Los quince años que vivió Luis en el epicentro de la miseria, de la más atroz hambruna del mundo, la que experimentan los pueblos africanos, mostraron su auténtica filantropía por los desheredados. La marginalidad infamante de tal realidad puso a prueba la congruencia de su discurso con sus hechos. En Sudán y en Etiopía le enseñó a la gente a consumir el maravilloso fruto del árbol de la parota, cuya semilla llevó desde acá de El Grullo, para combatir el hambre milenaria concreta de aquella gente. Les enseñó a fermentar vino del pitayo y otras frutas del área. Buscó algunas otras formas prácticas para rendir la desnutrición como debe ser. El respaldo de sus actos se lo dio siempre el trasfondo de la familia que lo procreó, bajo las líneas del cumplimiento de la palabra empeñada, el respetar a los demás y también hacerse respetar.

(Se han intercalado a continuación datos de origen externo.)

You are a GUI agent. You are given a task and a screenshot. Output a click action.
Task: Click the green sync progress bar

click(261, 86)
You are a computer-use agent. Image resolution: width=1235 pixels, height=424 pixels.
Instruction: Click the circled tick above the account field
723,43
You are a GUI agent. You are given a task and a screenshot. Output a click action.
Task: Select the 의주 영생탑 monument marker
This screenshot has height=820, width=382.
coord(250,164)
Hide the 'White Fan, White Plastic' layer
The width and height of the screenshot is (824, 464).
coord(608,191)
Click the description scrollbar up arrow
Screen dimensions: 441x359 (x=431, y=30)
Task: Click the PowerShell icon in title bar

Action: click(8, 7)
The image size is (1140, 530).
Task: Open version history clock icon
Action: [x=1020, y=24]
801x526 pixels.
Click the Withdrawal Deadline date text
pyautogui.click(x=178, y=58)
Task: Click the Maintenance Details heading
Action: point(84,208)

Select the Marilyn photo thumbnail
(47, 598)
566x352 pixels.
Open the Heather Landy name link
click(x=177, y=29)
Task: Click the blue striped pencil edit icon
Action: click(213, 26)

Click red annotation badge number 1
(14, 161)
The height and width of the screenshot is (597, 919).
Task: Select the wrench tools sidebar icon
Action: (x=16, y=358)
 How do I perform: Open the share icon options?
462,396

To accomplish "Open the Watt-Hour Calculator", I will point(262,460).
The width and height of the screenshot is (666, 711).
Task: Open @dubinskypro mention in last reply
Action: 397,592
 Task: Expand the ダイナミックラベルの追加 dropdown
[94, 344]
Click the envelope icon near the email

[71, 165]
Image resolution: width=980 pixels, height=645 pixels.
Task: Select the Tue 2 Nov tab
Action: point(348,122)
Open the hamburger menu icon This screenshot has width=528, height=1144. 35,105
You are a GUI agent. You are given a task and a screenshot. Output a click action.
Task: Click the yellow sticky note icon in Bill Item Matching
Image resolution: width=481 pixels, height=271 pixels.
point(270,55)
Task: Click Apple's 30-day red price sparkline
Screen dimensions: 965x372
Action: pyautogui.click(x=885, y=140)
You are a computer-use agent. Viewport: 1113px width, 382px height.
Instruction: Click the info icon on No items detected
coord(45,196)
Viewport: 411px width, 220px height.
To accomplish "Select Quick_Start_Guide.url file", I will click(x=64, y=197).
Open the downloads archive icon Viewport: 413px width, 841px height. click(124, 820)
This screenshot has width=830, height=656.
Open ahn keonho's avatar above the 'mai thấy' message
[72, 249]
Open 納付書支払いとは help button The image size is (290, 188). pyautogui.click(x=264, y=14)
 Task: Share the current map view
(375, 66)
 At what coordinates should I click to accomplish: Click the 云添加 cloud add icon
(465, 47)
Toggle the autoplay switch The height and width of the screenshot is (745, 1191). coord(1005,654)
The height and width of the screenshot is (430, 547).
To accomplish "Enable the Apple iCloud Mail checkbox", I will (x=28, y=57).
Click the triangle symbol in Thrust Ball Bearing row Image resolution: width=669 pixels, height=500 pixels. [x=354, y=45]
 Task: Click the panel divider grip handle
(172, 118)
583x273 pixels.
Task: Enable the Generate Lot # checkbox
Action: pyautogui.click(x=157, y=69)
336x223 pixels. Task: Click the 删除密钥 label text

En cosa de discursos se entiende que, ya cuando deambulaba con la tiara de ungido de la curia, no le era fácil abrirse de capa en sus convicciones teológicas de liberación de los oprimidos. Los aires conciliares del tiempo de Juan XXIII y de Paulo VI viraron en redondo. Y él pertenecía al cuerpo diplomático de esa curia. Pero las aplicaba en los hechos. En cuanto podía abandonaba el manto de funcionario y vestía el sayal de misionero, uso poco extendido entre servidores públicos, que, faltos de solidaridad, se amparan siempre en las falsas coartadas del protocolo.